A triangular piece of glass has sides that measure 18 in, 19 in, and 25 in. Is the piece of glass in the shape of a right triangle? Explain.

Steps to Solve

1. Identify the longest side To determine if the triangle is a right triangle, identify the longest side among the given sides: 18 in, 19 in, and 25 in. The longest side is 25 in.

2. Apply the Pythagorean theorem The Pythagorean theorem states that for a right triangle, the relationship between the sides is: $$ c^2 = a^2 + b^2 $$ where ( c ) is the hypotenuse (longest side), and ( a ) and ( b ) are the other two sides.
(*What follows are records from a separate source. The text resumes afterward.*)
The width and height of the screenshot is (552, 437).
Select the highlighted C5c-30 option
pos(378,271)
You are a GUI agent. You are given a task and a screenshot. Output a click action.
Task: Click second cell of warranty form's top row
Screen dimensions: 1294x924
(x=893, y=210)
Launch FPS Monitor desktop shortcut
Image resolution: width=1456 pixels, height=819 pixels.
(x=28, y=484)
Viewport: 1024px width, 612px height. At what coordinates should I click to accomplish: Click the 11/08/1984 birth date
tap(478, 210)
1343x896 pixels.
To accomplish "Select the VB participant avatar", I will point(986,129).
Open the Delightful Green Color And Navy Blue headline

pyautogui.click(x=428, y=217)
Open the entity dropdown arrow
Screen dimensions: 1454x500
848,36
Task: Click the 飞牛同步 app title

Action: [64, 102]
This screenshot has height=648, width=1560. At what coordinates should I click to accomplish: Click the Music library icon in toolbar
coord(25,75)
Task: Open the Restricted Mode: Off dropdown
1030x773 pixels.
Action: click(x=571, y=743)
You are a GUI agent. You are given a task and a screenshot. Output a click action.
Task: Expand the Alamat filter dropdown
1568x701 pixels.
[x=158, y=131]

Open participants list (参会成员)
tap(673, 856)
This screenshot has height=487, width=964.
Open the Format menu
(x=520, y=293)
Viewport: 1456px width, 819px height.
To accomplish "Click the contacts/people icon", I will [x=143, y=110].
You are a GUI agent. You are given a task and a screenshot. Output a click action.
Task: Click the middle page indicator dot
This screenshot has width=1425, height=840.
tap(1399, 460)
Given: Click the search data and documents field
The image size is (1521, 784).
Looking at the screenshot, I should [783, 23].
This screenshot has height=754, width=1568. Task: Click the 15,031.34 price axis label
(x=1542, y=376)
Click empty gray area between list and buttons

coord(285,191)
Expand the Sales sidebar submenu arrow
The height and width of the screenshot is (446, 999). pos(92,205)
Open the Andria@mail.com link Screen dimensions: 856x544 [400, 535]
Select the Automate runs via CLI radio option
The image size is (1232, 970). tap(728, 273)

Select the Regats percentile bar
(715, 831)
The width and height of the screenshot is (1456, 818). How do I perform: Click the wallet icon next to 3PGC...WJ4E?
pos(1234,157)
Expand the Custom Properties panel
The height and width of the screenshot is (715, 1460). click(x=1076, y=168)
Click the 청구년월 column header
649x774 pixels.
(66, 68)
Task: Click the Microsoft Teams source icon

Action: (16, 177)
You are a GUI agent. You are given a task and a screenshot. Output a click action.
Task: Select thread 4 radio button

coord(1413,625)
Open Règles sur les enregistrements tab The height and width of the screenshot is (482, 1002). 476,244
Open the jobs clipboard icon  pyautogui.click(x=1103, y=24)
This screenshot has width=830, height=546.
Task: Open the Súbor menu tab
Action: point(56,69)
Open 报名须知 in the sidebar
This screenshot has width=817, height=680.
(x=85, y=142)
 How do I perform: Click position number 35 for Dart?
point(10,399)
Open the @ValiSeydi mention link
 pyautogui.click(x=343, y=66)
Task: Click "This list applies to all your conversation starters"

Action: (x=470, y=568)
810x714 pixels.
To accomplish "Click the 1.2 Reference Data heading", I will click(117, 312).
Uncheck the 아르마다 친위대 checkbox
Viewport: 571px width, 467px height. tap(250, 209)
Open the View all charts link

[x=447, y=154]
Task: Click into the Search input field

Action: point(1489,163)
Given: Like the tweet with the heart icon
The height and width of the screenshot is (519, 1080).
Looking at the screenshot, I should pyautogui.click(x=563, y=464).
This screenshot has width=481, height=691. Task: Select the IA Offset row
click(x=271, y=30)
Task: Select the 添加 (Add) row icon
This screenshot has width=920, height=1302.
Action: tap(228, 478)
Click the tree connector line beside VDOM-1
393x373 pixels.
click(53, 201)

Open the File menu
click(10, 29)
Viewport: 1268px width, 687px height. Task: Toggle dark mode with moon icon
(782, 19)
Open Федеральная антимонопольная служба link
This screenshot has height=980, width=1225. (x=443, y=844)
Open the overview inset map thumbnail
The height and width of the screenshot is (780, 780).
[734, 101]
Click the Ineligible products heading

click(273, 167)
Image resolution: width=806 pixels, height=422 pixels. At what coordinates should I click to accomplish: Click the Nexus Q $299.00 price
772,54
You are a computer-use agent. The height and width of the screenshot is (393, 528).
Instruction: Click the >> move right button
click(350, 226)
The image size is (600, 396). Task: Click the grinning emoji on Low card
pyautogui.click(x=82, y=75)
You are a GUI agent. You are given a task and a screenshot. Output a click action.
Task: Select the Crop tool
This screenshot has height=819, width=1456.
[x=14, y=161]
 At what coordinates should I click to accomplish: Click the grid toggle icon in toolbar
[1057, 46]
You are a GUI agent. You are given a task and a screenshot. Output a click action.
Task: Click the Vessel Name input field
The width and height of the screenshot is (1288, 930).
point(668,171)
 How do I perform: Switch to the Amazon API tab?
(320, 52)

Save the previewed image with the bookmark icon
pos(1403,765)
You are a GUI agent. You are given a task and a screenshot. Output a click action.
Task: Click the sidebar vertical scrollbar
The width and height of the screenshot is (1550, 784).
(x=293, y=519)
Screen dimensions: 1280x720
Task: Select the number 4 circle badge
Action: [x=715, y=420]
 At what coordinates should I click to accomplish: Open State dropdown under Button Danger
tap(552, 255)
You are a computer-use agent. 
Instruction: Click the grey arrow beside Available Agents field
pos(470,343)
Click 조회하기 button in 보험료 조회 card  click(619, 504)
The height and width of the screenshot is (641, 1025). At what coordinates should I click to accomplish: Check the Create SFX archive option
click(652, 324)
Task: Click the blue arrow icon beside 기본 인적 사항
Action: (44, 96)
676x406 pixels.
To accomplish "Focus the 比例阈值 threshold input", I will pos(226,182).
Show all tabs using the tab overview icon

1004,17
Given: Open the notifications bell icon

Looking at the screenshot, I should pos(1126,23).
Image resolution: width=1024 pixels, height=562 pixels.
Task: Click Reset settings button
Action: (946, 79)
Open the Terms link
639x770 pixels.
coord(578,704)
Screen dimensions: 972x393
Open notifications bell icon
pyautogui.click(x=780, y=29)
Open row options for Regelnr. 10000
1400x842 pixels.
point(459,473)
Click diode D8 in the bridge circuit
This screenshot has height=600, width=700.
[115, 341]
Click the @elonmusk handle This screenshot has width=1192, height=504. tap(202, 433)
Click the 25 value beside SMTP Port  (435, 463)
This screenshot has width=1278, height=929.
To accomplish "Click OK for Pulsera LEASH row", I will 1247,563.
3. Plug in the values Using the theorem:

• Let ( c = 25 ) in, ( a = 18 ) in, and ( b = 19 ) in. We substitute into the equation: $$ 25^2 = 18^2 + 19^2 $$

4. Calculate the squares Calculate the squares of each side: $$ 25^2 = 625 $$ $$ 18^2 = 324 $$ $$ 19^2 = 361 $$

5. Check the equality Now add the squares of the two shorter sides: $$ 324 + 361 = 685 $$ Now compare with the square of the longest side: $$ 625 \neq 685 $$

6. Draw a conclusion Since ( 625 ) does not equal ( 685 ), the triangle is not a right triangle.